Enhancing access to healthcare through competition enforcement

Bonface Makongo-Online

Mr Makongo making a presentation during a Webinar on December 4 to mark World Competition Day 2020.

By Boniface Makongo, Director of Competition and Consumer Protection, CAK

The Constitution of Kenya recognises health as a funda­mental human right, indicating that every person has the right to the highest attainable standard of health, including the right to healthcare services.

Indeed, the health of a population is in­extricably linked to a country’s produc­tivity and economic development.

Whereas the Government has imple­mented measures to enhance availabil­ity and affordability of health products and technologies, out-of-pocket expen­diture as a proportion of total health expenditure still remains high at 26.1 percent. Half of this cost is attributable to the high cost of medication, which unfortu­nately leads to financial hardship.

Studies have shown that in the private sector, the retail cost of healthcare prod­ucts is over 30 times more expensive when compared to regional and inter­national indexes.

It is against this backdrop that the Competition Authority of Kenya (CAK) joins the world in commemorating the World Competition Day on December 5, un­der the theme “Competition Policy and Access to Healthcare”.

This year’s commemoration is taking place under unique circumstances with the world facing an existential threat in the form of Covid-19 pandemic.

The timely theme choice recognises that competition enforcers have a crucial role to play to lower or extin­guish barriers to access to healthcare. However, regulators must remain cog­nizant of the fact that the healthcare marketplace is a unique one to interro­gate and enforce.

For starters, novel medication are pat­ent protected, typically for about 20 years. This is meant to enable innova­tor firms recoup their costs. Addition­ally, these pharmaceutical firms take advantage of the patent-granted monopoly power to impose stringent distributorship conditions downstream that further restrict competition.

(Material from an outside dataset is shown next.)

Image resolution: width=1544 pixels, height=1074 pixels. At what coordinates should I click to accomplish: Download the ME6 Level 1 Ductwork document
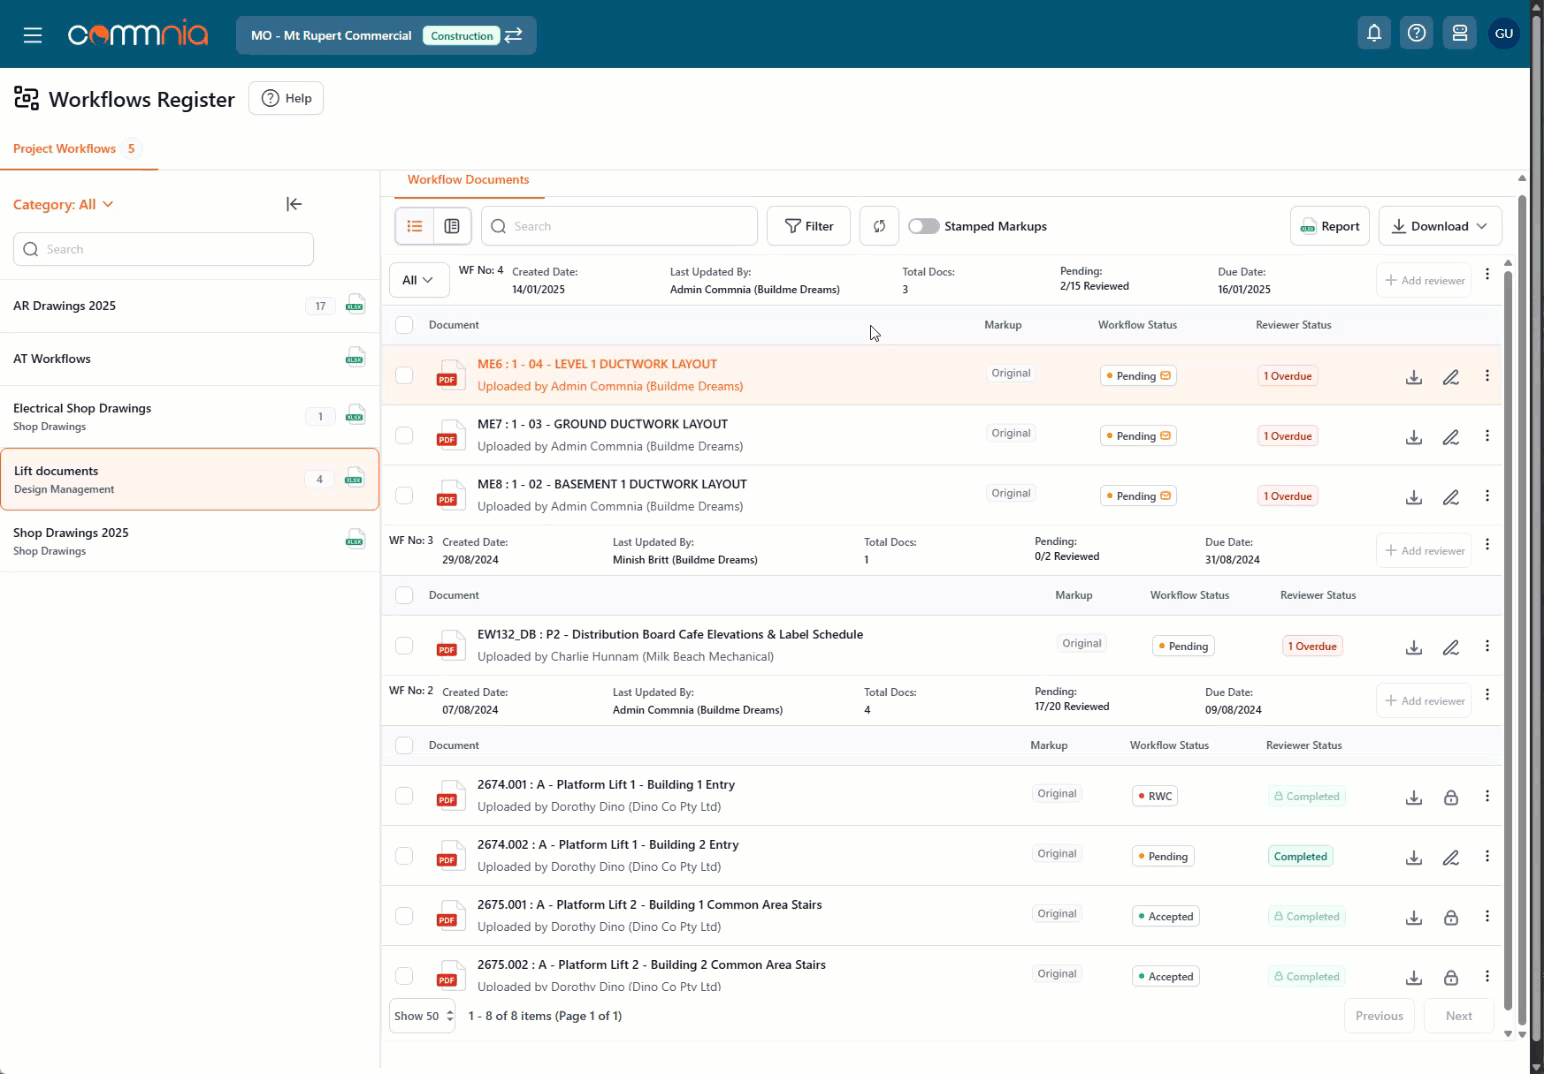point(1414,377)
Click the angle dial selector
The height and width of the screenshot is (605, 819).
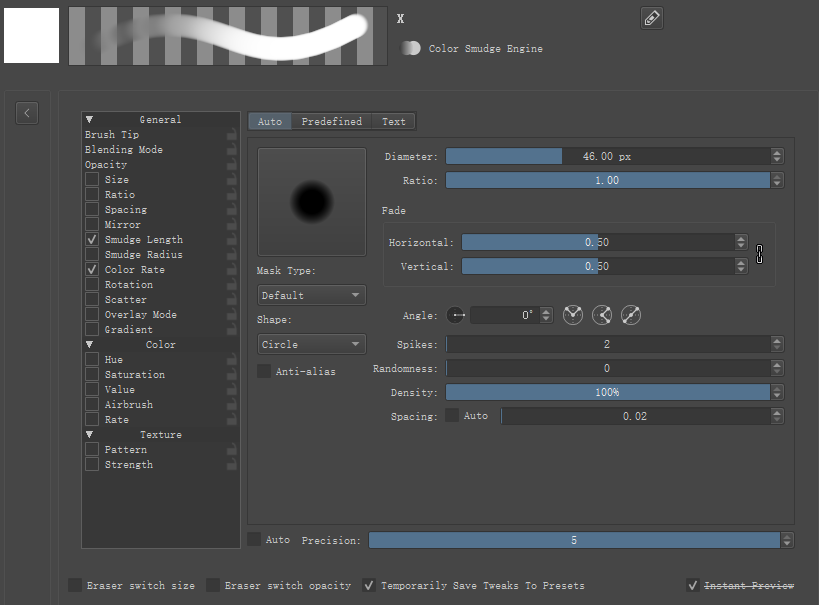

The pricing and availability of such medication is therefore not solely sig­nalled by the forces of supply and de­mand. Therefore, regulators should balance between being pro-innovation with hard enforcement to ensure that these firms do not abuse their unique status.

The high cost of medical technology and medication in Kenya has also been determined to be a result of, among others, high costs of local production, consumer information asymmetry, ex­orbitant mark-ups, and regulation gaps in terms of registration of medication.

These are some of the issues that an in­ter-agency taskforce under the Ministry of Health, and in which the Authority is represented, is currently considering with the aim of enhancing access and affordability, while promoting competi­tion and innovation.

Some of the interventions that have been successful in other jurisdictions in­clude enhancing price transparency for bulk and individual customers, support­ing local production, introducing tax in­centives as well as policy interventions promoting generics use, among others.

However, countries should not resort to price setting to address the existing competition concerns. Indeed, price control regimes are counterproductive since they end up incentivising black-market trade while also depressing the investment climate.

Another contributory factor to high cost of healthcare products and technologies is flawed procurement. Data from the Pharmacy and Poisons Board (PPB) shows that pharmaceutical imports in 2018 were worth $728 million, with a bulk of these purchases ultimately being made by the Government.

To facilitate the purchase of goods that are value for money, and whose quality is guaranteed, the Authority and the Pub­lic Procurement Regulatory Authority (PPRA) have this year developed stan­dard tender documents, which will guide public procurement across all sectors. It is expected that this intervention will translate into tangible benefits in terms of choice, quality and pricing of goods and services, including in the healthcare sector.

Another intervention by the Authority, which is meant to ensure unfettered supply of essential medication, vaccines and personal protective equipment during the pandemic, is the develop­ment of Block Exemption Guidelines.

These subsidiary pieces of legislation will allow firms to, for a set period of time, collab­orate and share material information with the sole aim of ensuring availabil­ity of goods being utilised in the fight against Covid-19.

These Guidelines are supplementary to the countrywide enforcement action we undertook when the first Covid-19 patient was announced locally in March 2020, consequently stabilising the pric­es of these key commodities which ex­perienced a spike due to price gouging.

Kenya loses revenues of over Ksh10 billion annually as patients seek treat­ment and expertise that is available locally, abroad. Effective competition in the healthcare sector can facilitate the physical and financial affordability of these services within the country and for all citizens as envisioned in the Con­stitution.